Your answer should be the lines from the one with "The width and" to the end of the data below, both included, exact and free of pictures.

### Study material
::::::::
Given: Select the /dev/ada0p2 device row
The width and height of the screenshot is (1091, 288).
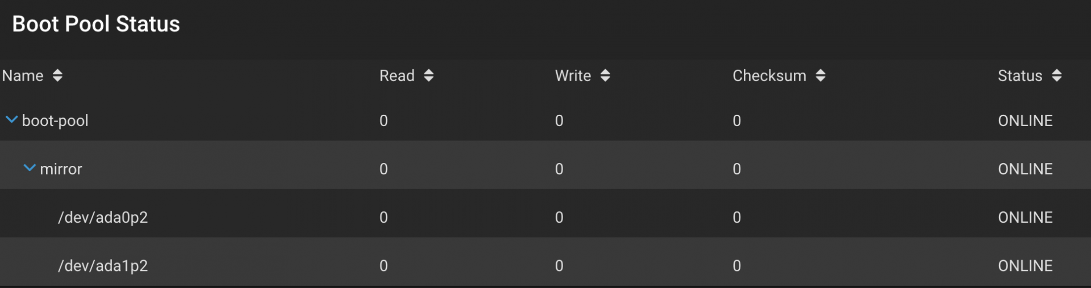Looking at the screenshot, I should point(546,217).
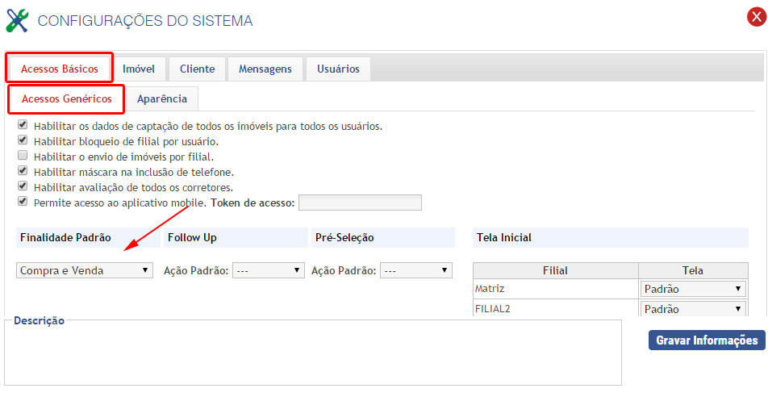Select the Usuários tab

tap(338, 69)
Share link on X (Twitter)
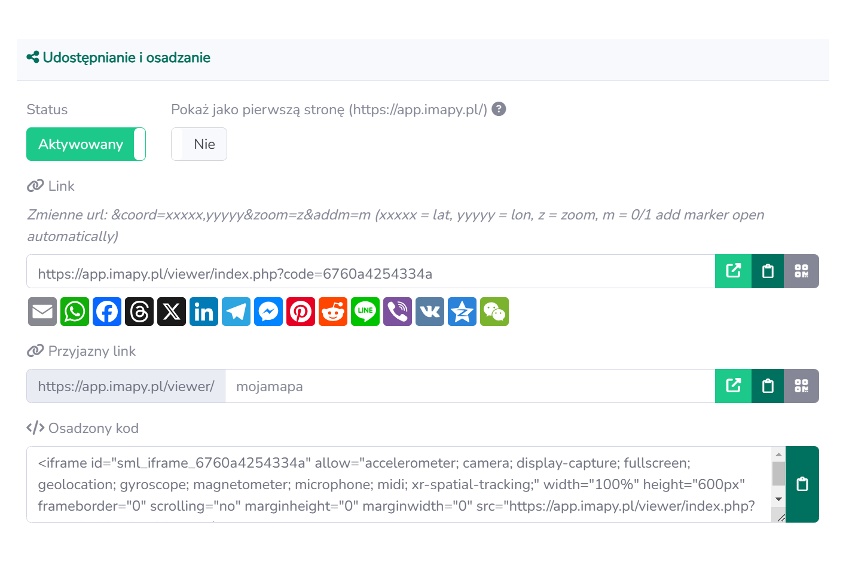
::::::::
### Worked solution
The width and height of the screenshot is (1091, 288).
Looking at the screenshot, I should point(546,217).
Select the Usuários tab

tap(338, 69)
Share link on X (Twitter)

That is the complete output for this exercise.